Aside from trying to get the variable inspection to work, it did give you two nearby instruction addresses where the crash potentially occurred, so if you don’t yet know exactly where it’s crashing, with a little work you can use these addresses to locate the crash location in code. You can use cuda-gdb to list your SASS code near that address, and correlate it manually against the SASS listing you get in Nsight Compute, which will then take you to the corresponding code. You might even be able to do some spelunking to find which registers the crashing instruction is using and find a correspondence to the variables in code (Nsight Compute’s “register dependencies” column can help out with this). You might also check $errorpc and/or the disas in cuda-gdb (CUDA-GDB :: CUDA Toolkit Documentation).

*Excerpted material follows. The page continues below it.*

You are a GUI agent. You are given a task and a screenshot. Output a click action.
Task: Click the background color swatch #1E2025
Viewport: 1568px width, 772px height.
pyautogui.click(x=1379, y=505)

Some other low-tech ways I’ve debugged a mysterious crash are:

Put a return statement in your closest-hit shader before where you suspect the crash is (or equivalently if you prefer, comment some of the code out). Bisect it by moving the return statement or comment block until you narrow in on the offending code.
If you have multiple materials in your scene, narrow down which material is causing the crash by removing various objects or materials from the scene until it no longer crashes, e.g., bisect across closest-hit programs.
Bisect across pixels by limiting the launch range - see if you can identify which region of the image is crashing - ideally even a single pixel (and then using breakpoints will be viable!). Your thread index that cuda-gdb shows above (“<<<(832,13,1),(64,1,1)>>>”) might help guide you to a starting place, it looks like your shader did not crash on the first thread or warp, but perhaps somewhere specific in the view of your scene.
printf() can be used to inspect variables, and is useful in combination with something that limits the amount of printf output. Personally I really like to add code that will only invoke printf for a single pixel that I click on, this is super useful even when the debugger works. Do note that CUDA’s printf buffer is limited in size.
Think through the possible causes of crash in your hit shader, come up with a hypothesis as to which ones are the most likely, and then design some tests that can validate each theory. If you are accessing local/global memory, then maybe it’s crashing due to an out of bounds memory access. To test that, you could put information somewhere about the array bounds, or just make up some conservative bounds, and add code to clamp all array accesses. If the crash, persists then you’ve ruled out one possible cause. Maybe the crash is an alignment issue somewhere, you could print the pointers and comment out the access to check that kind of thing.

I hope that helps a little bit, I know it can be frustrating to track down this kind of thing.

–
David.